Hoofdstraat 89 Sparrendaal
foto Renk Knol 2000
Sparrendaal is een goed voorbeeld van een op het classicisme geïnspireerd buiten met detaillering in Lodewijk XV-stijl. Het omvat een corps-de-logis met aan weerszijden van het voorplein een bouwhuis. Een monumentaal hekwerk geeft toegang tot het voorplein. Het geheel is gesitueerd binnen een deels gereconstrueerde formele tuin. Het corps-de logis is een in baksteen opgetrokken blokvormig herenhuis, bestaande uit een souterrain, bel-etage en een verdieping onder een hoog opgaand gebroken schilddak, gedekt met grijze Hollandse pannen. Het dak waarop vier grote schoorstenen zijn geplaatst, wordt bekroond door een klokkenstoel met wind- en zonnewijzers. Aan de voorzijde is een houten balustrade aangebracht. Rondom zien we een geprofileerde kroonlijst. De gevelhoeken worden geaccentueerd door geblokte hoekpilasters. Binnen een licht risalerende middenpartij van de symmetrisch ingedeelde voorgevel leidt een hardstenen bordestrap naar de dubbele toegangsdeur met halfrond snijraam voorzien van een zandstenen omlijsting. Hierboven bevindt zich een balkon met verguld smeedijzeren hekwerk. Een groot schuifvenster of -deur voorzien van een decoratieve zandstenen omlijsting geeft toegang tot het balkon. Aan weerszijden van het middenrisaliet zijn drie schuifvensters geplaatst. Op de bel-etage zijn vijfruits hoge onder- en bovenramen en op de verdieping vierruits hoge ramen. Het souterrain is voorzien van bolkozijnen met roeden in de draairamen.
Foto Renk Knol 2000
Aan de symmetrische achterzijde bevindt zich een ver vooruitspringende risaliet van drie traveeën breed onder een schilddak van gelijke goothoogte, maar met lagere nokhoogte dan het hoofddak. Dubbele tuindeuren met halfrond snijraam geven via een bordestrap toegang tot de tuin. Het venster boven de tuindeuren is omlijst in natuursteen, met voluten en een gebogen latei. In de overige traveeën zijn dezelfde vensters als aan de voorzijde geplaatst. In de rechterzijgevel bevindt zich boven de dienstingang de gedenksteen met de tekst: ‘Maria Constantia van Berek Heeft Aan Dit ‘Gebouw Den Eerste Steen Gelegd Op Den 20 Maart Anno 1754’.

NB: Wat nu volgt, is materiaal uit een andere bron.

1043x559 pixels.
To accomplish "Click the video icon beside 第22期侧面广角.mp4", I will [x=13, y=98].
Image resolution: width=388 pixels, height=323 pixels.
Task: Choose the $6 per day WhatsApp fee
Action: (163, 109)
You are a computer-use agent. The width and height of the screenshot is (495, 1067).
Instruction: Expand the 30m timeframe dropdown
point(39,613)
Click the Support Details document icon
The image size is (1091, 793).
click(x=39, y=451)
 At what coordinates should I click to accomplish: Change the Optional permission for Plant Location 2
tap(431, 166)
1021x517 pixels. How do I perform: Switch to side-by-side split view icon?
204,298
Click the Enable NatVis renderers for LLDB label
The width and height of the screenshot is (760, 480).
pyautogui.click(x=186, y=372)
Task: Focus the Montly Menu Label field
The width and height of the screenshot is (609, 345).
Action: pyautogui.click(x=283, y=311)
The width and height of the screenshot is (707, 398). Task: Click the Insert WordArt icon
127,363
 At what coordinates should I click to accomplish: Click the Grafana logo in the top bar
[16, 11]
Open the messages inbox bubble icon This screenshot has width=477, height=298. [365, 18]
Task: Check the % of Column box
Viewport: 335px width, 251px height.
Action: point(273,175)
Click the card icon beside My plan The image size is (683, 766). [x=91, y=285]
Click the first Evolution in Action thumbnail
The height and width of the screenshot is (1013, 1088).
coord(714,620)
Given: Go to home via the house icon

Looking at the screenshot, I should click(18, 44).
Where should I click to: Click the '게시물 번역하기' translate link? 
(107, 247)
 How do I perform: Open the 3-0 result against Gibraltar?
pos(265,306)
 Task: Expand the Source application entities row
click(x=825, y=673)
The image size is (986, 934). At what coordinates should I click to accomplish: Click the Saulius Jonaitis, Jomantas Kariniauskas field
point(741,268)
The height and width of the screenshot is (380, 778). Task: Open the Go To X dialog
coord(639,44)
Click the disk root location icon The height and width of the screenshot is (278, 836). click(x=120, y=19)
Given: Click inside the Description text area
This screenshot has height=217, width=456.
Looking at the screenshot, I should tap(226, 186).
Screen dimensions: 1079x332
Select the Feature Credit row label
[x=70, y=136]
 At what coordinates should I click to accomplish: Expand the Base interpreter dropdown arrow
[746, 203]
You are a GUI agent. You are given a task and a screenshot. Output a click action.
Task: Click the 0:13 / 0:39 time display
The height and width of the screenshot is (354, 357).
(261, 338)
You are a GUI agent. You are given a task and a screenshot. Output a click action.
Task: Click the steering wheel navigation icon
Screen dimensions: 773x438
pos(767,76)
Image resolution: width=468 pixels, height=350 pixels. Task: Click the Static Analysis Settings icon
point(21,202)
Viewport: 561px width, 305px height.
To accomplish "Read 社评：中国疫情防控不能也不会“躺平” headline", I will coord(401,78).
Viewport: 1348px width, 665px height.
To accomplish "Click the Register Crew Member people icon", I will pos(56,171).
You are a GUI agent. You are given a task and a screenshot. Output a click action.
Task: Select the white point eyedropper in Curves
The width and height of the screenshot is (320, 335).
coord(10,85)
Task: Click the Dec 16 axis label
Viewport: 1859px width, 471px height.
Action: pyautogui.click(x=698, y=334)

In het interieur zijn nog veel originele elementen aanwezig. De vestibule op de bel-etage en de van oost naar west lopende gang zijn versierd met stucwerk. Boven de deuren in de vestibule en de dubbele deur zijn stuc-basreliëfs aangebracht met attributen van lente en zomer, najaar en winter en oorlog en vrede. De vloeren zijn belegd met tegels van wit marmer op een schelpenbed. In de vertrekken op de bel-etage met uitzondering van de kleine voorkamer bevinden zich nog de grotendeels originele geprofileerde lambrizeringen, vensterbetimmeringen en binnenluiken. In twee vertrekken zijn haardbetimmeringen en schoorsteenmantels respectievelijk uitgevoerd in turquin en wit marmer. De wanden zijn voorzien van behangselschilderingen met arcadische landschappen. De stueplafonds zijn versierd met ornamentwerk in Lodewijk XV-stijl. De blauwe ton-sur-ton behangselschildering uit het kabinetje was bij de huidige bestemming niet meer toepasbaar en wordt thans op een rol bewaard. Venetiaanse kroonluchters, antieke kronen en achttiendeeeuwse ganglantaarns zorgen voor de verlichting. De verdere meubilering bestaat uit verzameld antiek, aangevuld met in bruikleen ontvangen schilderijen en pendules van de familie Van Rijckevorsel. Franse stoffen naar achttiende-eeuws voorbeeld zijn toegepast bij de vervaardiging van de overgordijnen.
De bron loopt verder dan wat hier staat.